Katy Masden, six months (C) gets a shot from Ellie Duke, public health nurse for Larimer County (L) while sitting on her mother Dana's lap at a clinic in Loveland, Colorado December 12, 2003 while her sister Shelby watches. REUTERS/Rick Wilking

WASHINGTON (Reuters) - More than a quarter of American children are not meeting the U.S. government’s recommendations for childhood vaccinations, Centers for Disease Control and Prevention researchers said on Tuesday.

Their report went beyond the government’s typical evaluation of whether children are getting the recommended number of doses of various vaccines and examined whether they were getting them at the right time.

Looking at children between 18 months and their 3rd birthday, the CDC researchers found that 28 percent did not meet vaccination recommendations. The results were based on a 2005 government survey involving 17,563 U.S. children in that age group.

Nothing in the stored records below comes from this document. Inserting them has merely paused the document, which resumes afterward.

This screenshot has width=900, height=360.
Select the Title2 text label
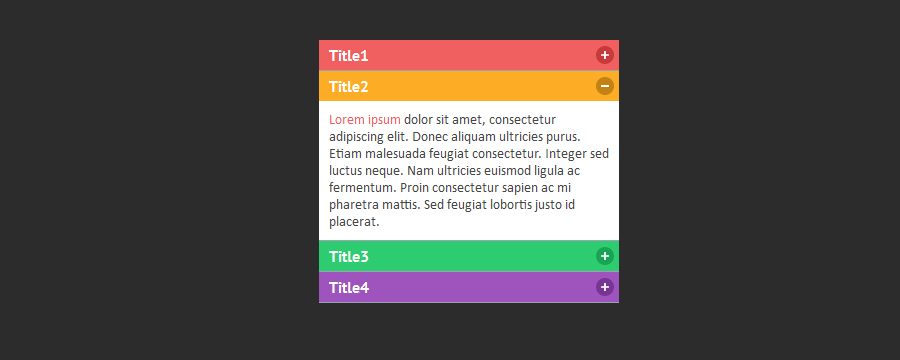click(x=348, y=87)
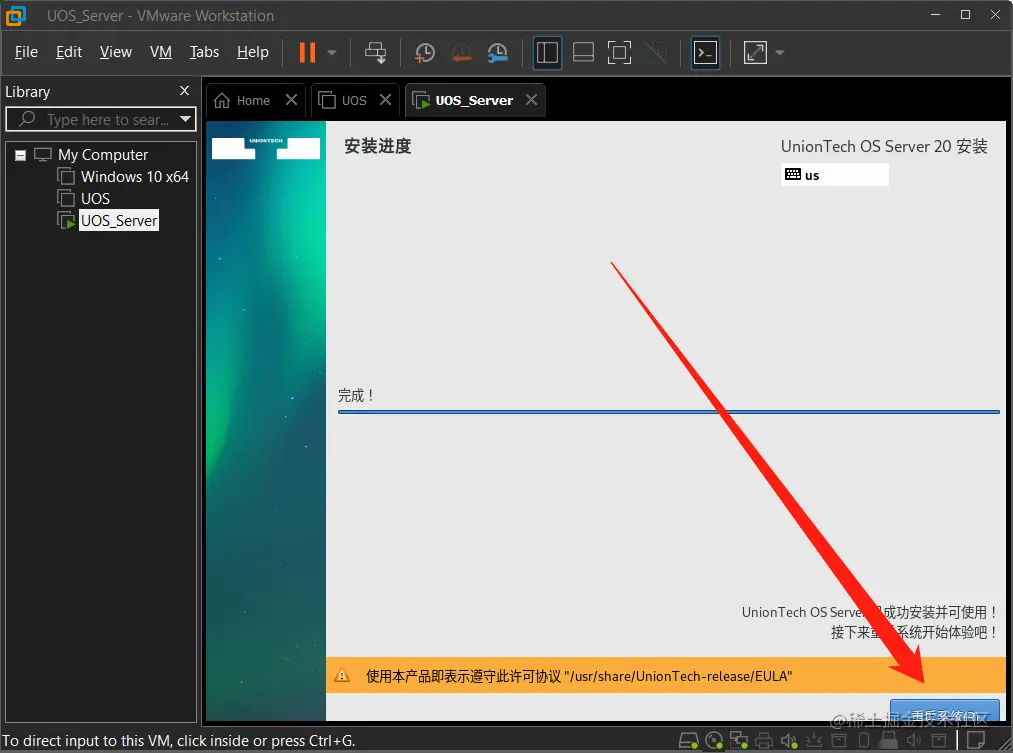Viewport: 1013px width, 753px height.
Task: Open the VM menu
Action: [x=161, y=52]
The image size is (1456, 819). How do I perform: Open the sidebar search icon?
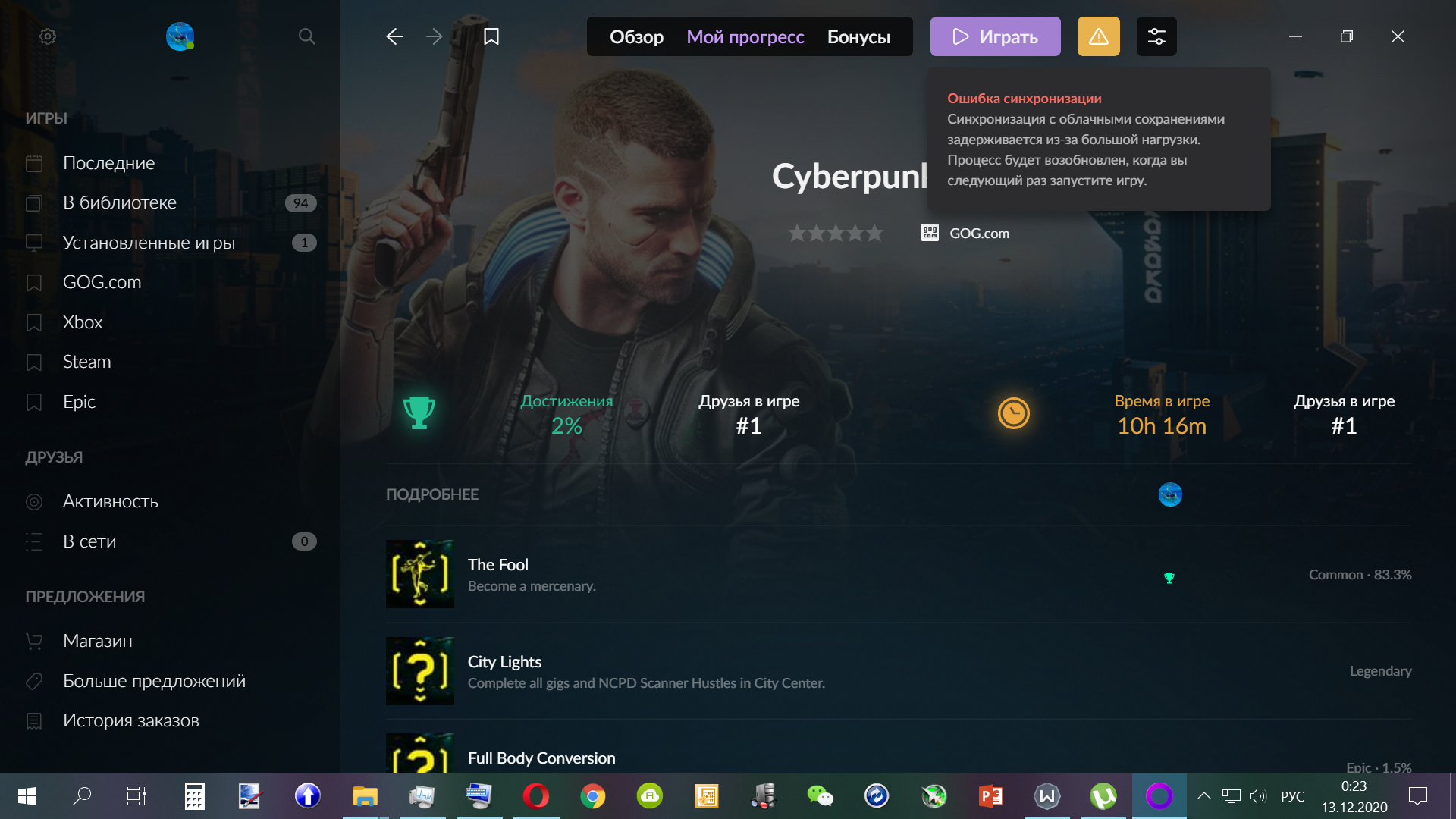pos(306,36)
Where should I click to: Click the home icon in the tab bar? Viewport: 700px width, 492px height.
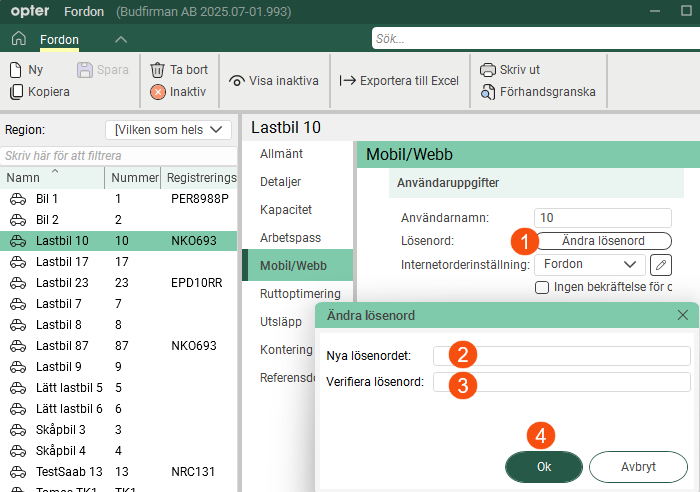[x=18, y=39]
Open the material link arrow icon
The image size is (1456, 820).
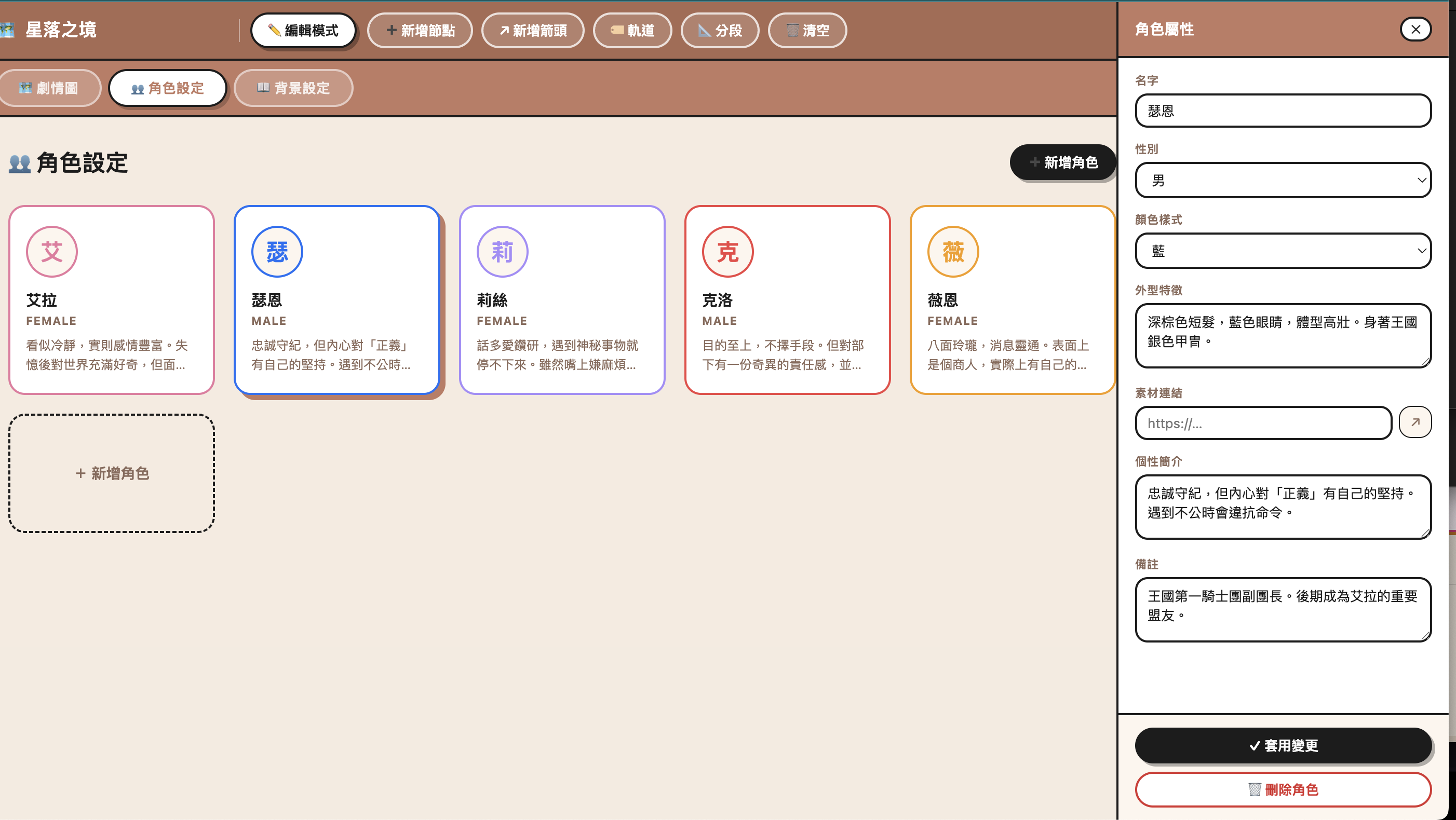pos(1415,422)
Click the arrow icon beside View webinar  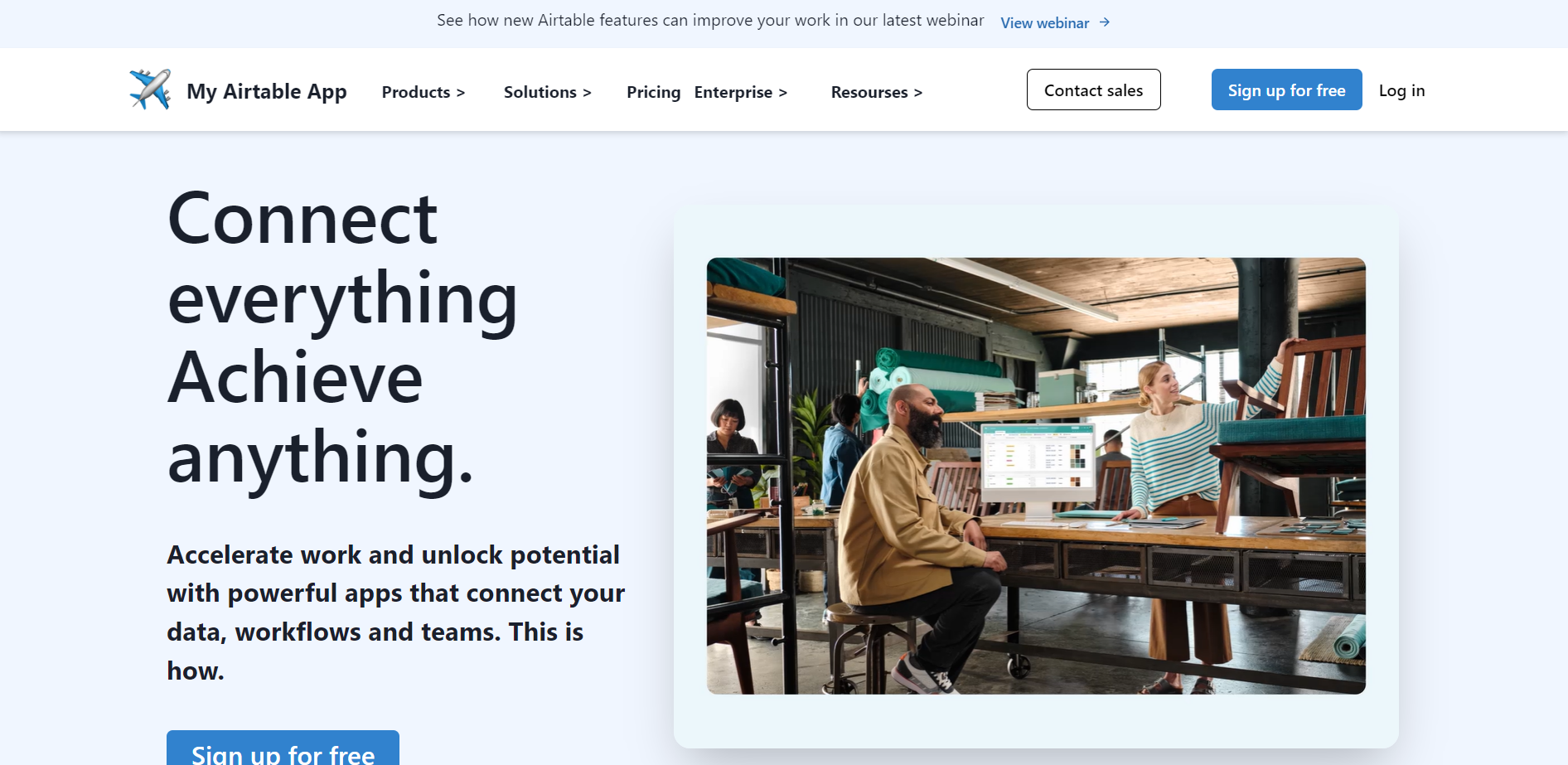pyautogui.click(x=1104, y=22)

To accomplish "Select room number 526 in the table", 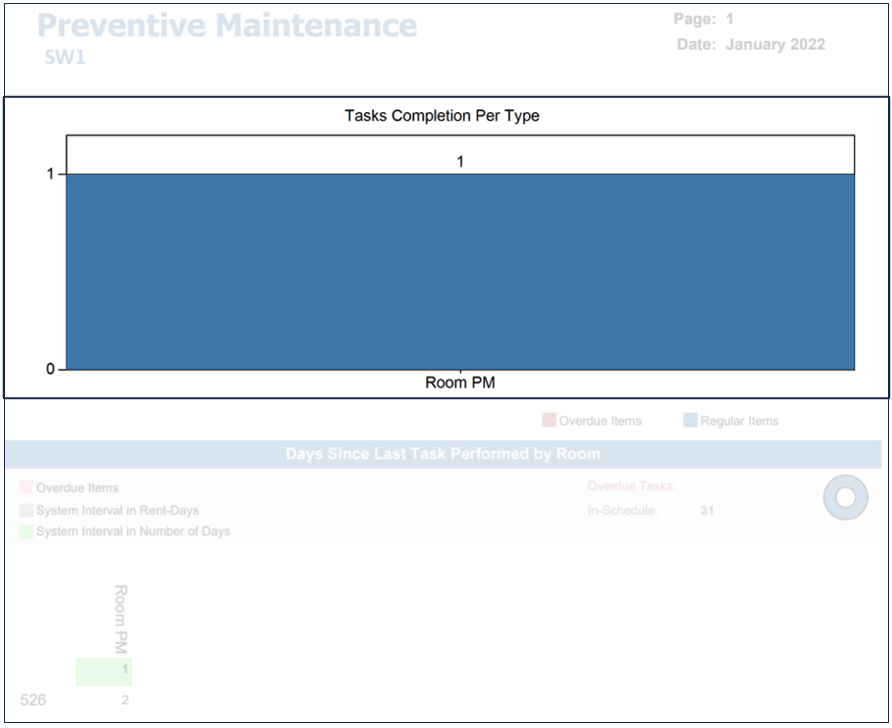I will 33,700.
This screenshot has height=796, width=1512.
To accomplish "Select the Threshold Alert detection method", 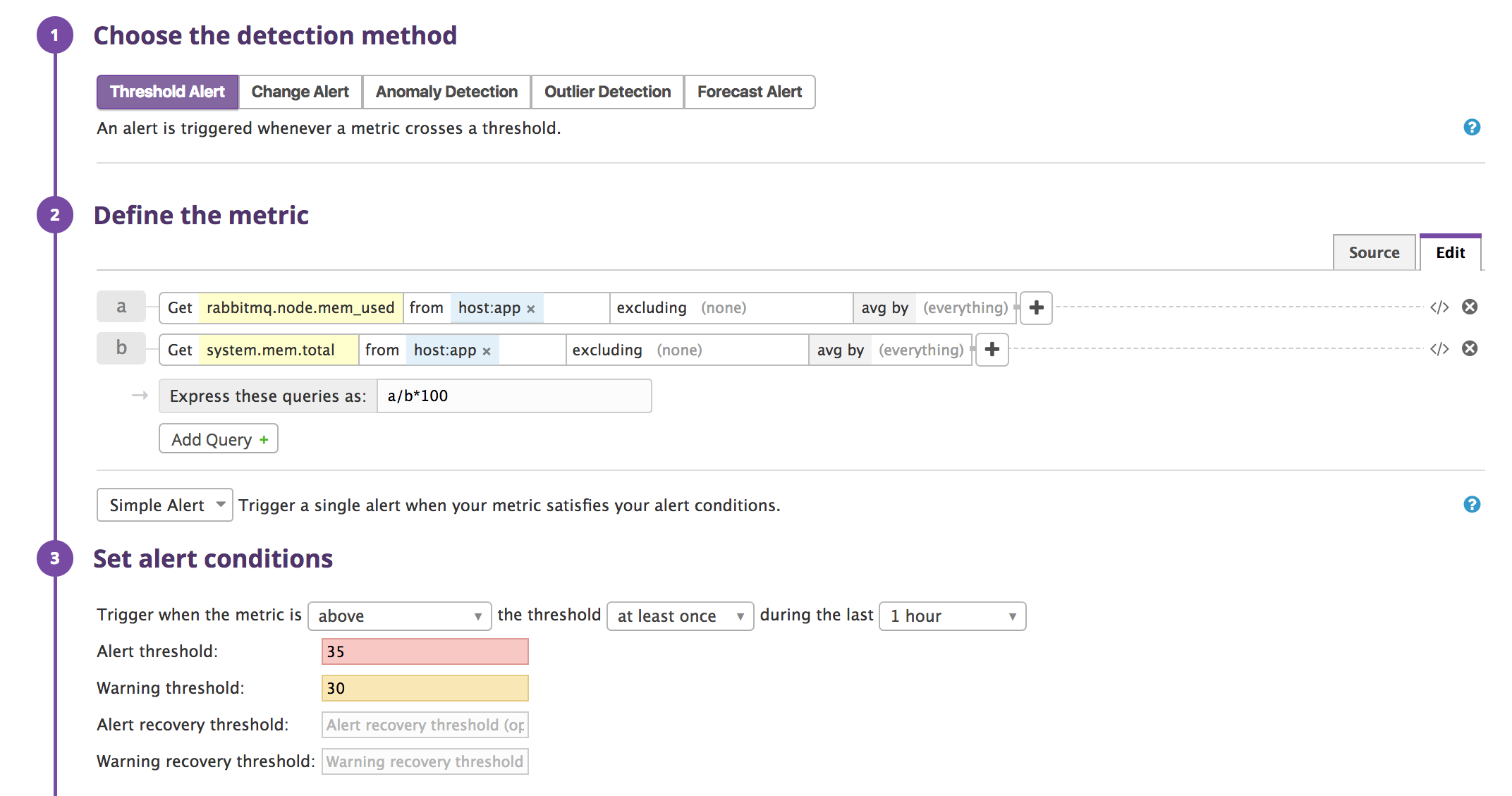I will (166, 92).
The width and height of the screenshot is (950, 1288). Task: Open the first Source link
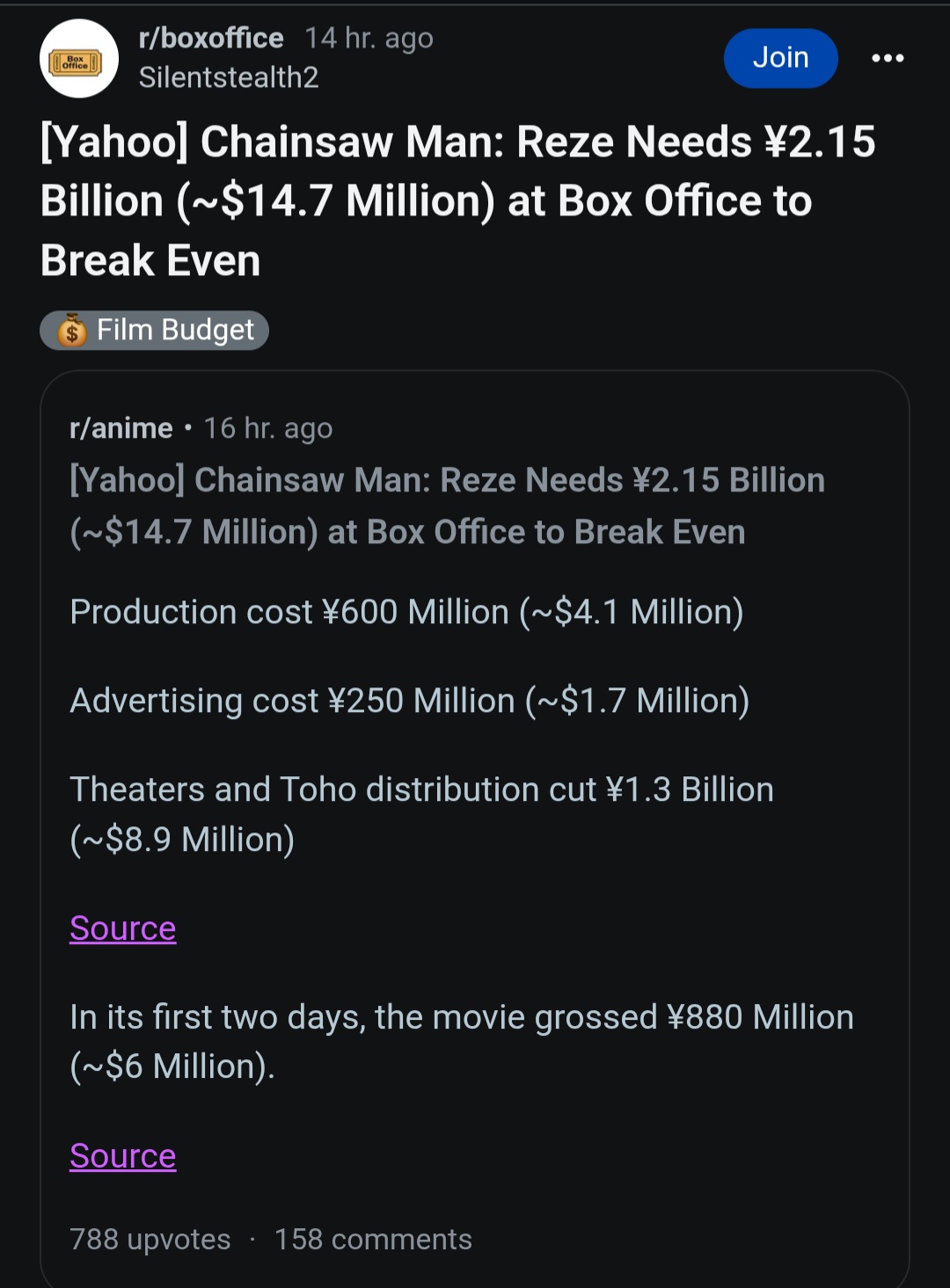coord(123,928)
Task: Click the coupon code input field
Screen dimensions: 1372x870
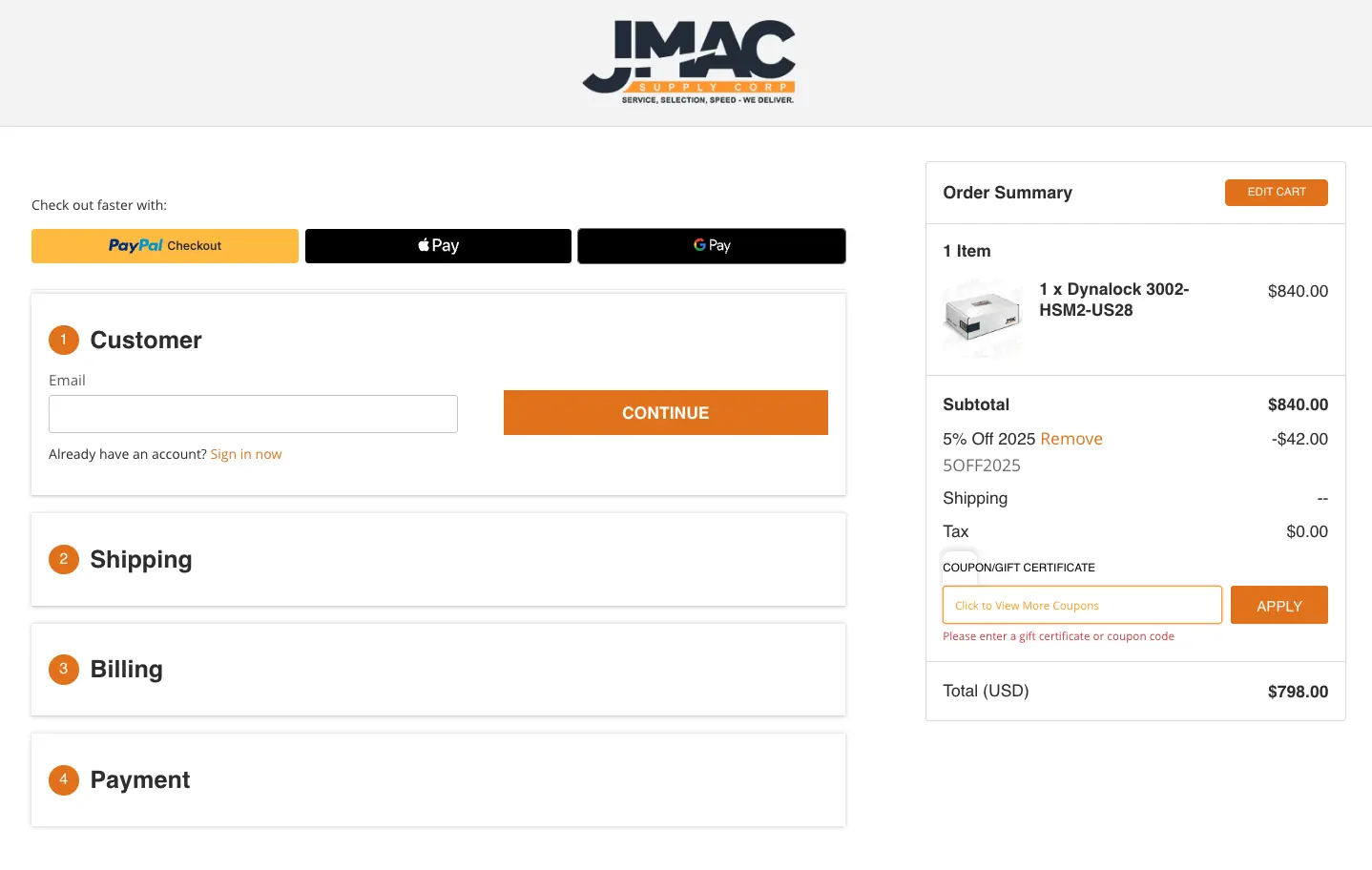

Missed doses accounted for about two-thirds of those not in compliance. The rest got them at the wrong age or too soon after a previous dose to be considered completely effective.

Using the usual method of examining only whether children got the right number of doses, 81 percent of the children met government recommendations, the CDC said.

“We didn’t look specifically at the implications on potential disease outbreaks. But we do know that doses that are given too early or too close together are not as effective as doses that are given the proper spacing and the proper age,” said Elizabeth Luman of the CDC’s National Center for Immunization and Respiratory Diseases.

Luman, who led the study published in the American Journal of Preventive Medicine, said the United States has one of the best childhood vaccination records in the world, with fewer than 1 percent of parents not having their children vaccinated at all.

“For the vast majority of parents, they’re bringing their children to get vaccinated. The schedule is very complex and it requires a lot of visits to vaccination providers at specific times. And for parents who are busy, that can be really logistically difficult,” Luman said in a telephone interview.

The CDC recommends a number of vaccines to protect children against diseases like measles, polio, mumps, chicken pox and several others. Some require multiple doses.